[Record set — start]
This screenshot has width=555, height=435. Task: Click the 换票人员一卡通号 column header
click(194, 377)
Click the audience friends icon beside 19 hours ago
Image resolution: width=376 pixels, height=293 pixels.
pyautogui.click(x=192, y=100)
[Record set — finish]
[Action item]
Retype each record, matching it exactly.

[Output for this task]
This screenshot has width=555, height=435. Task: Click the 换票人员一卡通号 column header
click(194, 377)
Click the audience friends icon beside 19 hours ago
Image resolution: width=376 pixels, height=293 pixels.
pyautogui.click(x=192, y=100)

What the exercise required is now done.